NAMI Montana serves Montanans who live with serious mental health conditions and their families. 99.99% of the cases that we work with do not involve violence. But it is enough of a recurring issue for our organization that we have a specific procedure we recommend for families who have a loved one threatening violence, and the legal system will not force the person into hospitalization against their will.
We tell the families to call and write letters to their local county attorney and sheriff laying out the facts and begging them to act to prevent a tragedy. We counsel the families that it may take weeks or months and may even require an act of violence to occur, before the authorities decide that the legal criteria of “imminent threat” has been met in order to force the person into hospitalization.
It’s an excruciating process that leaves so much room for uncertainty and tragedy. But it’s the only one that we know that helps a family whose loved one is on the edge of violence, but deemed not quite close enough to it for the local authorities to legally take action.
The primary goal is usually to prevent interfamily violence, but the process has been credited for preventing one potential tragedy in Montana that threatened far more casualties. As our nation struggles for answers after more horrific mass shootings, I hope that our leaders understand that there two interacting policy factors that make it more likely for mass shootings to happen in America.
The first is that our laws have made it hard to force the hospitalization of someone with a serious mental health condition who threatens violence. This is a policy choice that our county has made over the past fifty years. The second is that our laws and technology have made it easy for a person to buy guns and ammunition systems capable of killing a lot of people in a short amount of time. Both of those factors are relatively unique to the United States. The combined burden of those two factors is almost uniquely ours. While those factors are not at the root of all mass shootings, they leave our nation highly susceptible to tragedies like those in Uvalde and Buffalo.

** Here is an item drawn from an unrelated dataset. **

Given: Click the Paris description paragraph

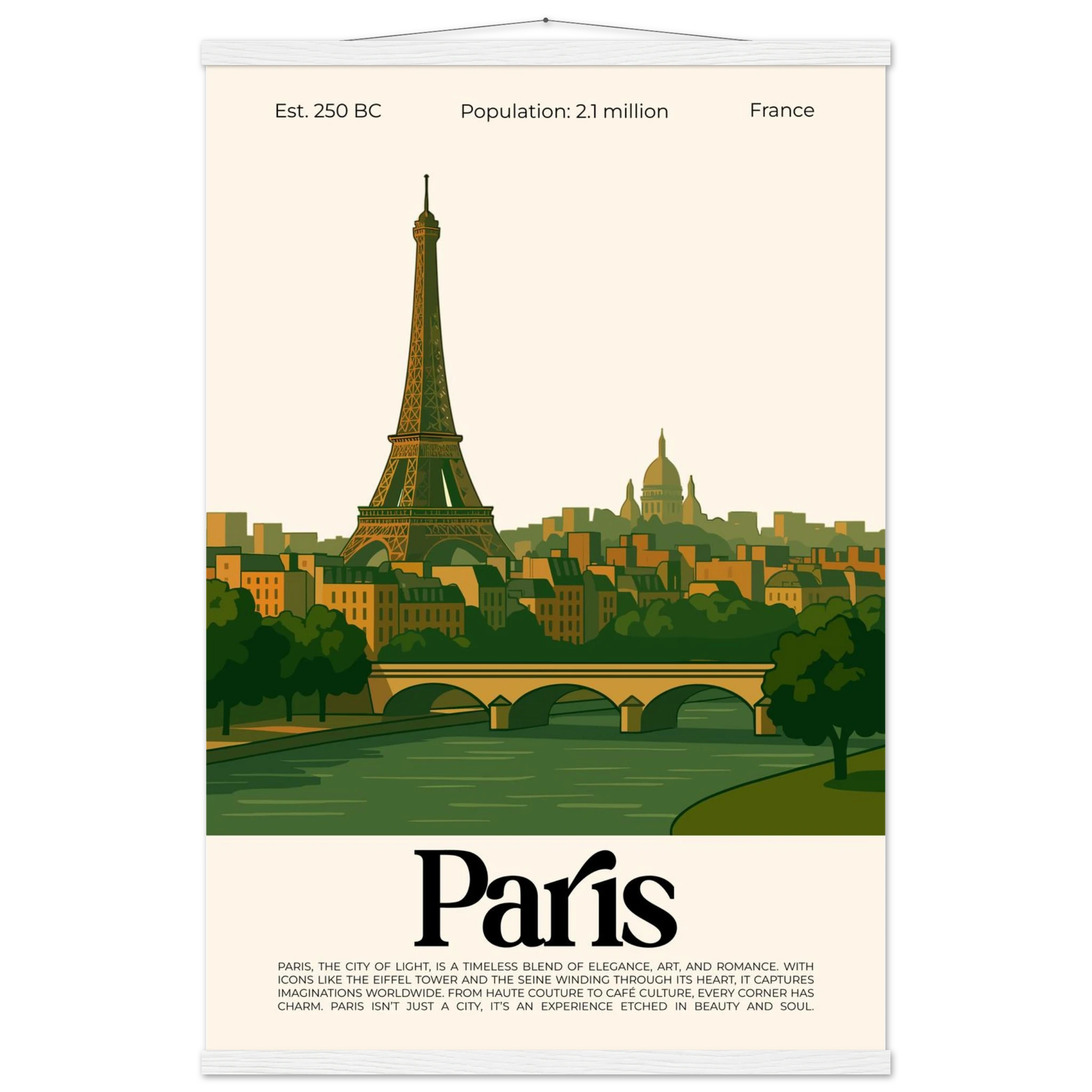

NAMI Montana has taken on a multi-year legislative effort to make it easier for judges to require hospitalization of people with serious mental health conditions in the criminal justice system who threaten violence, but we are only now beginning to build legislative momentum for even that limited effort. The broader issues of civil liberties and public safety in mass violence are beyond the scope and expertise of our handful of staff and group of volunteers.
NAMI Montana is grateful to the leaders, organizations, and citizens that are working on the federal, state, and local levels to find ways to prevent future tragedies. We ask that they consider the combination of factors that makes the United States so prone to these horrific events, instead of focusing purely on one factor or the other.